*Input data*.
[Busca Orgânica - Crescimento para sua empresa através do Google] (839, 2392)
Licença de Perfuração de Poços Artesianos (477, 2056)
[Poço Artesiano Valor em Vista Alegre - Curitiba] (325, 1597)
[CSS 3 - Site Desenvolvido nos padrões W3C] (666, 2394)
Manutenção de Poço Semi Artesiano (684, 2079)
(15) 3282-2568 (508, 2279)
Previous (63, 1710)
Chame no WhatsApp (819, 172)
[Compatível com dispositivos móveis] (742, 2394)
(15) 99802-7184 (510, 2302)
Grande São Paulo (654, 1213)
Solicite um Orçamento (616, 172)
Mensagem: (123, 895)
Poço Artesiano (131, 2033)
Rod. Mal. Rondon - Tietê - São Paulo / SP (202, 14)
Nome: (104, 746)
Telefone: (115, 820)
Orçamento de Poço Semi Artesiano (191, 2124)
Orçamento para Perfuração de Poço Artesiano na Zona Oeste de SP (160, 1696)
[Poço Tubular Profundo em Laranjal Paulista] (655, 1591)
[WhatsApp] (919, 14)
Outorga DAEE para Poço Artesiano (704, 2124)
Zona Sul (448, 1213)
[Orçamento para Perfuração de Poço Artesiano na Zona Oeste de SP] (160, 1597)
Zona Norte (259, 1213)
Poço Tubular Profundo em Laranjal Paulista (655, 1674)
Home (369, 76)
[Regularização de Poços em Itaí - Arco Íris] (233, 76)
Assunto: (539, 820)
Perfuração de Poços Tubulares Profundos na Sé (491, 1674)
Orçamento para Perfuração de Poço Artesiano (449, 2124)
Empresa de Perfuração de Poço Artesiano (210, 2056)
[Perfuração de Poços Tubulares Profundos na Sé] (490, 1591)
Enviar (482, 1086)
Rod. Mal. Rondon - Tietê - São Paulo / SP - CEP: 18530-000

*Directions for this task*. Whenever the string "Oeste" shows up in a line above, copy that line.

*Answer space*.
Orçamento para Perfuração de Poço Artesiano na Zona Oeste de SP (160, 1696)
[Orçamento para Perfuração de Poço Artesiano na Zona Oeste de SP] (160, 1597)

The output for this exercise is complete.